CONCEPT Cited by 1 source
Data integrity checker¶
Definition¶
A data integrity checker is a routine (typically SQL, sometimes custom code) that compares the output of a data pipeline against an independent source of truth and reports discrepancies — not as a blocking test before a single deploy, but as a recurring monitor that a running pipeline still produces correct output day after day.
The point is to treat correctness as an observable rather than a one-time deploy-gate property. Pipelines that looked correct yesterday may be incorrect today because (a) upstream source data evolved, (b) a new product type introduced an unforeseen edge case, (c) a downstream consumer's contract changed, or (d) a code change skipped the full edge-case coverage.
Canonical shape¶
Pipeline output ←──────→ Independent source of truth
│ │
└────────────┬───────────────┘
│ SQL (or equivalent)
▼
Set of metrics:
- match count
- mismatch count
- no-match-either-side count
- duplicate count
│
▼
Threshold check
(e.g. 99.99% match)
│
▼
Alert / investigate
Four metric classes (Yelp's canonical set)¶
The 2025-05-27 Yelp Revenue Data Pipeline post names four metrics for integrity checking a revenue pipeline against a billing-system source of truth. These generalise to any pipeline-vs-independent-truth comparison:
- Exact match rate — "Number of contracts matching invoice (billed transaction) gross revenue." Yelp's threshold: 99.99%. The primary correctness signal.
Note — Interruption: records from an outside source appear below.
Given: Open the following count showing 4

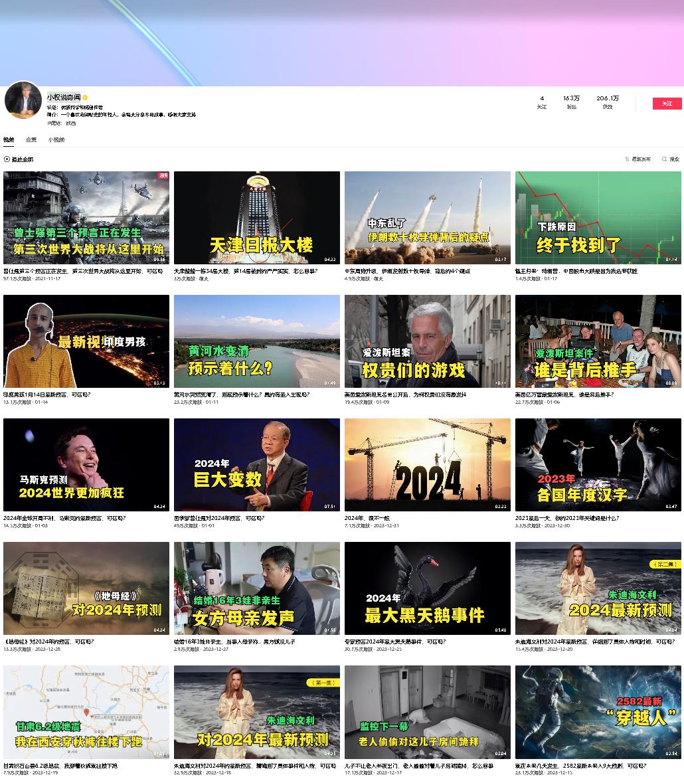Looking at the screenshot, I should click(x=542, y=102).
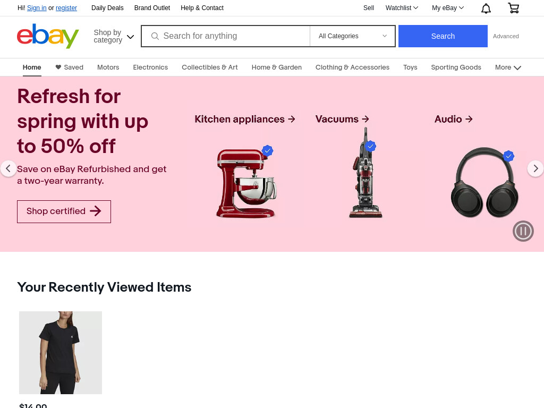Image resolution: width=544 pixels, height=408 pixels.
Task: Click the Sign in link
Action: point(37,7)
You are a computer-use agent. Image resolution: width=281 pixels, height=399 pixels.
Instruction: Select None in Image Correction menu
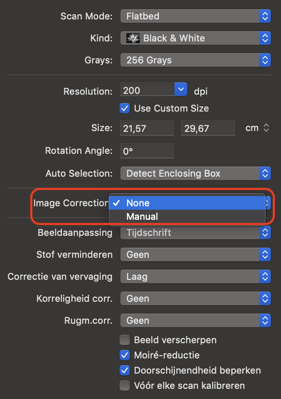point(187,203)
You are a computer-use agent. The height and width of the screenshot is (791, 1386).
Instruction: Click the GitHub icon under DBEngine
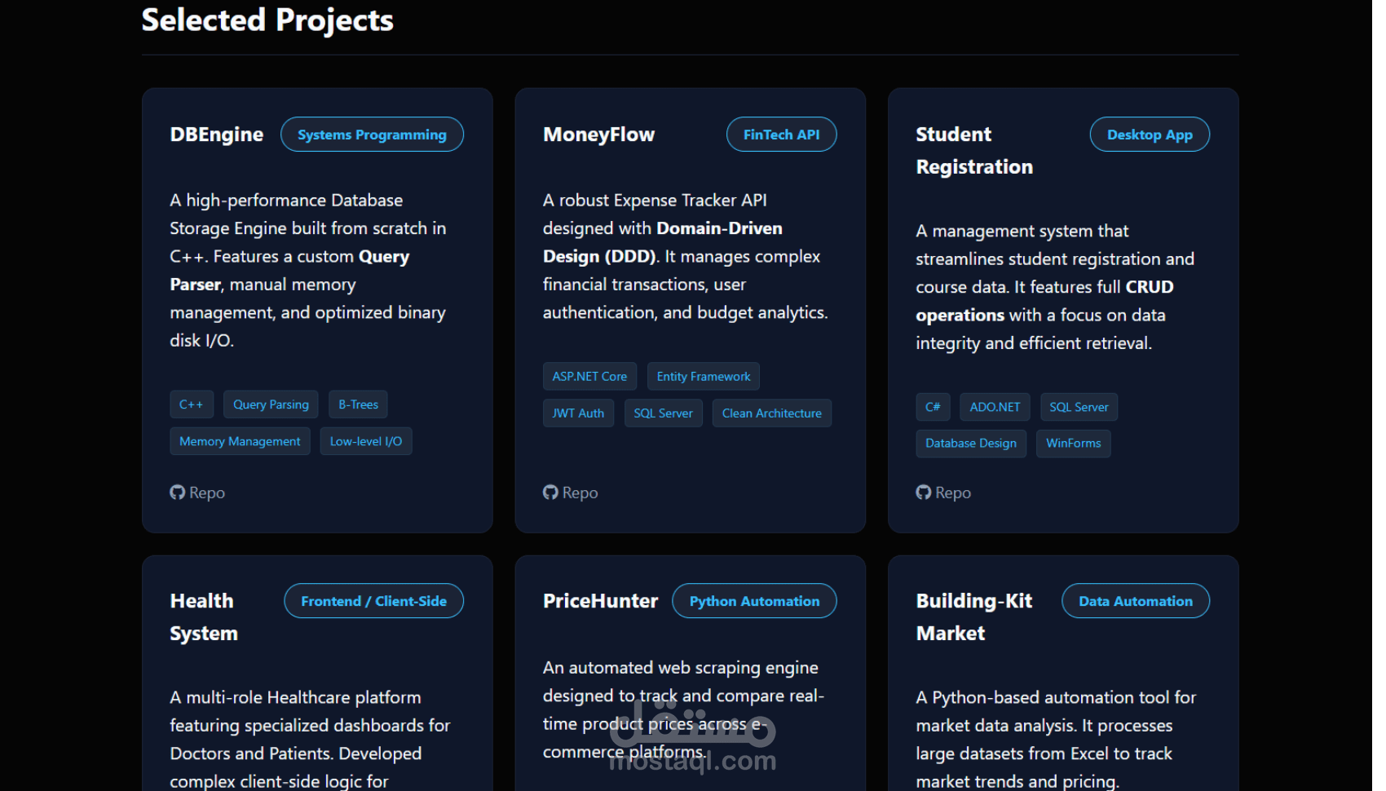[x=177, y=493]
- Partial mismatch — "Number of contracts with mismatched discount invoice." A soft signal — pipeline and truth agree on existence but disagree on some field value. Often the most diagnostic; systematic mismatches point to specific code bugs.
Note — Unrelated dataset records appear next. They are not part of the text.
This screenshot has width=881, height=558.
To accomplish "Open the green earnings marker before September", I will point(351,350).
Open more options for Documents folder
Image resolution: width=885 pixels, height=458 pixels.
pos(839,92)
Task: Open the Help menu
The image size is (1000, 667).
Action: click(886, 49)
- Left-side orphans — "Number of contract lines with no equivalent invoice." Pipeline produced output, truth didn't. Indicates the pipeline is emitting things the billing system doesn't agree exist (or doesn't bill).
- Duplicates / staleness — "Number of duplicate or past contract lines." Pipeline-internal consistency: no double counting; no expired contracts leaking through.
Both sides also get a right-side orphan count implicitly ("Number of invoice with no equivalent contract" in Yelp's sample monthly report) — truth has records the pipeline didn't produce.
Cadence tradeoff¶
Integrity checkers face a cadence tradeoff:
- Monthly (or lower-frequency) — the real source of truth is often periodic (Yelp's billing system closes monthly; many financial truths are monthly or quarterly). The full check against the authoritative truth can only run at that cadence.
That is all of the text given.